Choi, C. J. - Presenter, University of Illinois at Urbana-Champaign
Cunningham, B. T. - Presenter, University of Illinois at Urbana-Champaign


Drug discovery efforts often rely on the combinatorial synthesis and screening of extensive small-molecule libraries to identify inhibitors of disease-related proteins. Current state-of-the-art screening techniques are performed in macroscale setups that use microliters of reagent per experiment in a microplate.
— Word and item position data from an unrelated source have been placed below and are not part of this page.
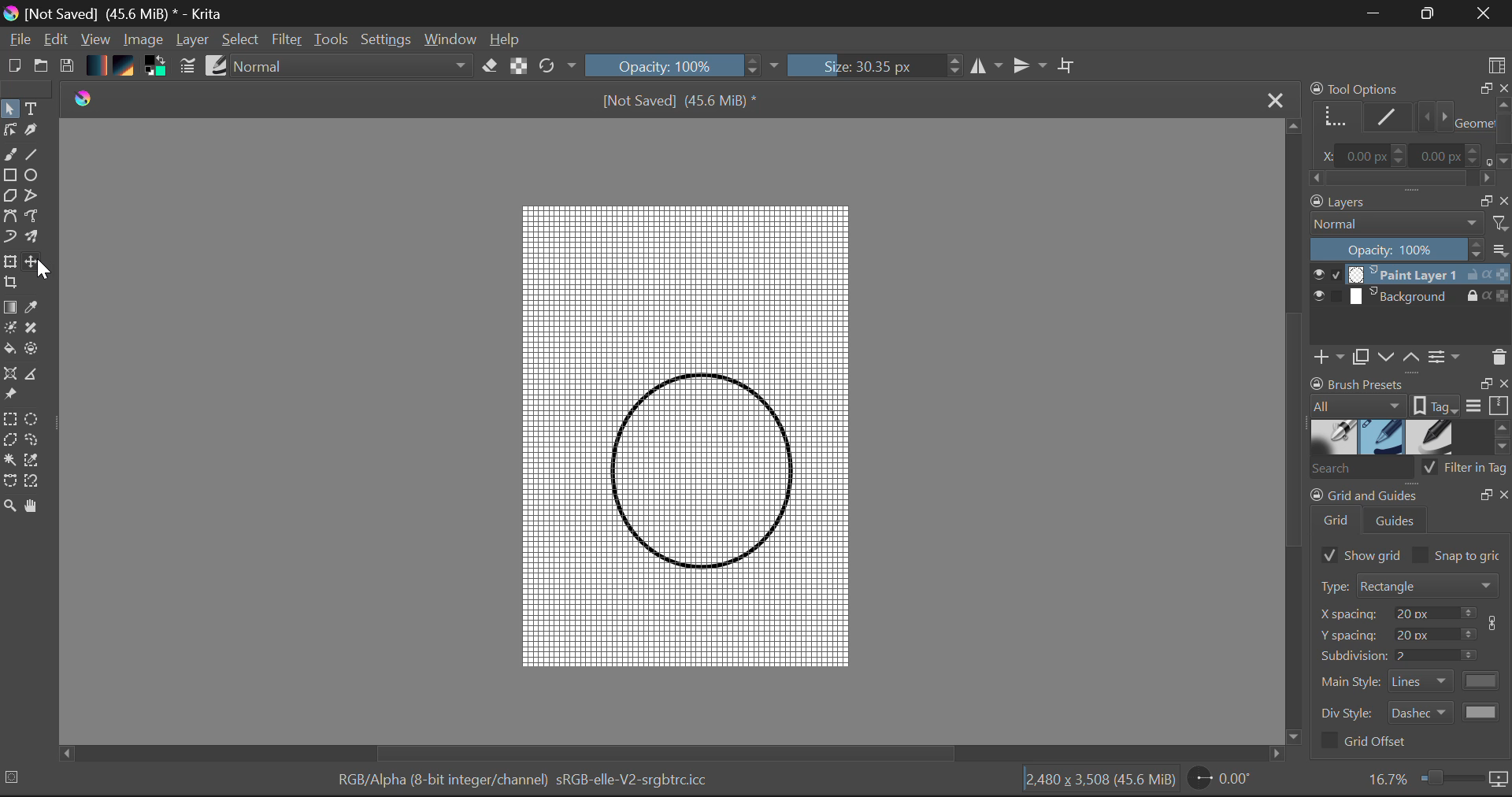  I want to click on Pan, so click(35, 506).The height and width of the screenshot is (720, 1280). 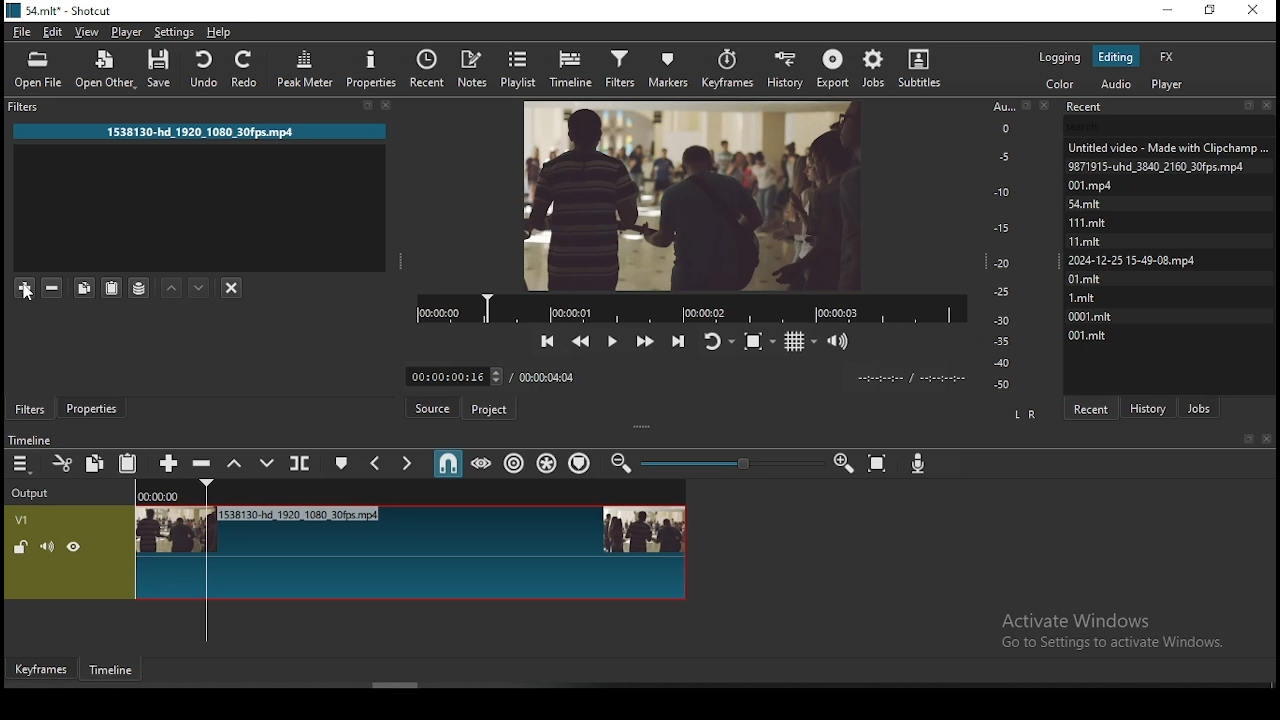 What do you see at coordinates (1112, 185) in the screenshot?
I see `001.mp4` at bounding box center [1112, 185].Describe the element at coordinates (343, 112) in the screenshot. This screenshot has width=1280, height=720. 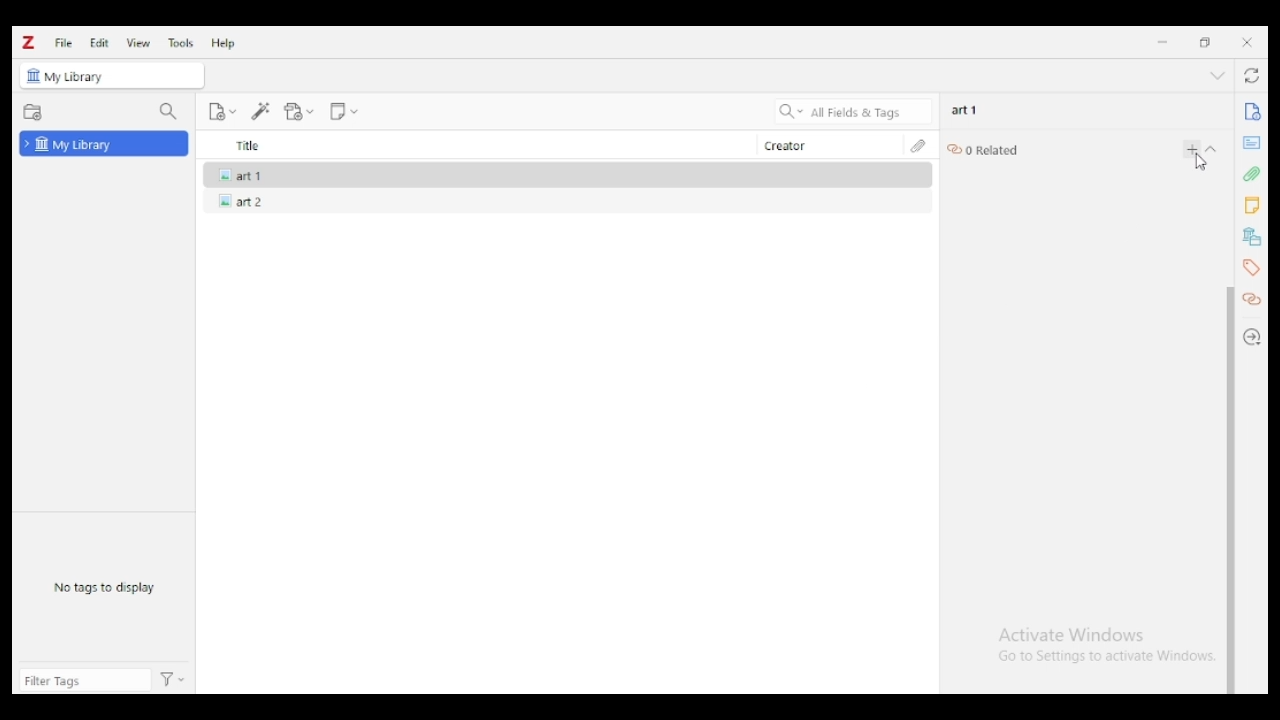
I see `new note` at that location. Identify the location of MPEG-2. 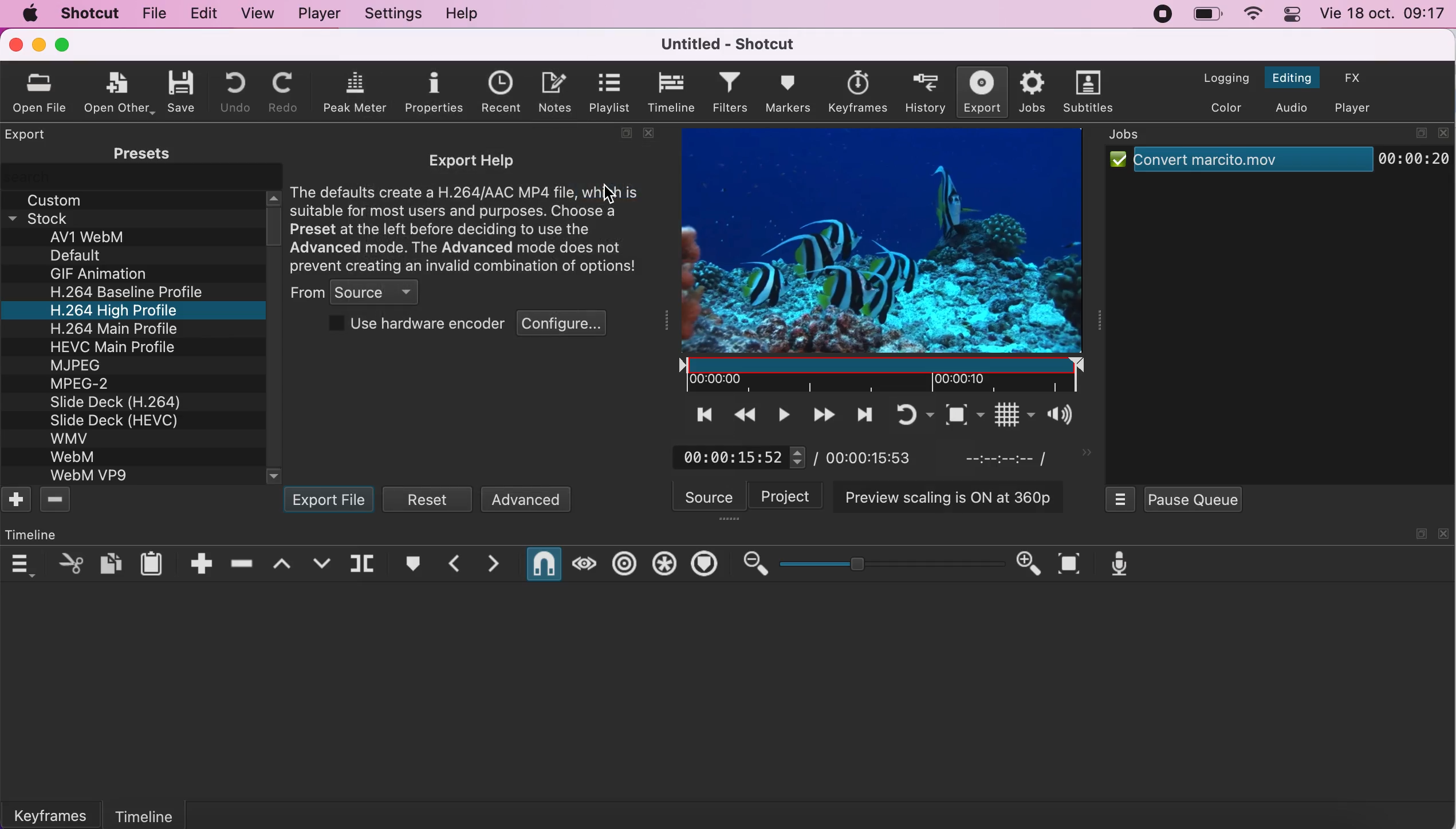
(86, 385).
Scaling such synthesis and screening efforts down to the nanoliter scale will speed up throughput, reduce cost, and open up the possibility to screen many more potential molecules when the target protein is available only in limited amounts.

Here we report a microfluidic chip capable of combinatorial mixing of different solutions in adjacent 200-pl compartments, followed by on-chip screening of binding events within individual wells [1]. This microfluidic chip utilizes arrays of Actuate-to-Open valves to isolate all compartments, which allows the chip to be decoupled from pneumatic control lines and thus to be transported freely between filling, sensing and characterization platforms. Each compartment contains a photonic crystal biosensor to enable the on-chip, in situ detection of (bio-) molecular binding events. A proof-of-principle 4x4 protein/antibody binding assay was performed to demonstrate the discrete mixing and on-chip sensing capabilities. Presently we are also integrating this microfluidic technology with molecular beacon based detection schemes, for example to identify viral agents in a multiplex fashion using total internal reflection fluorescence (TIRF).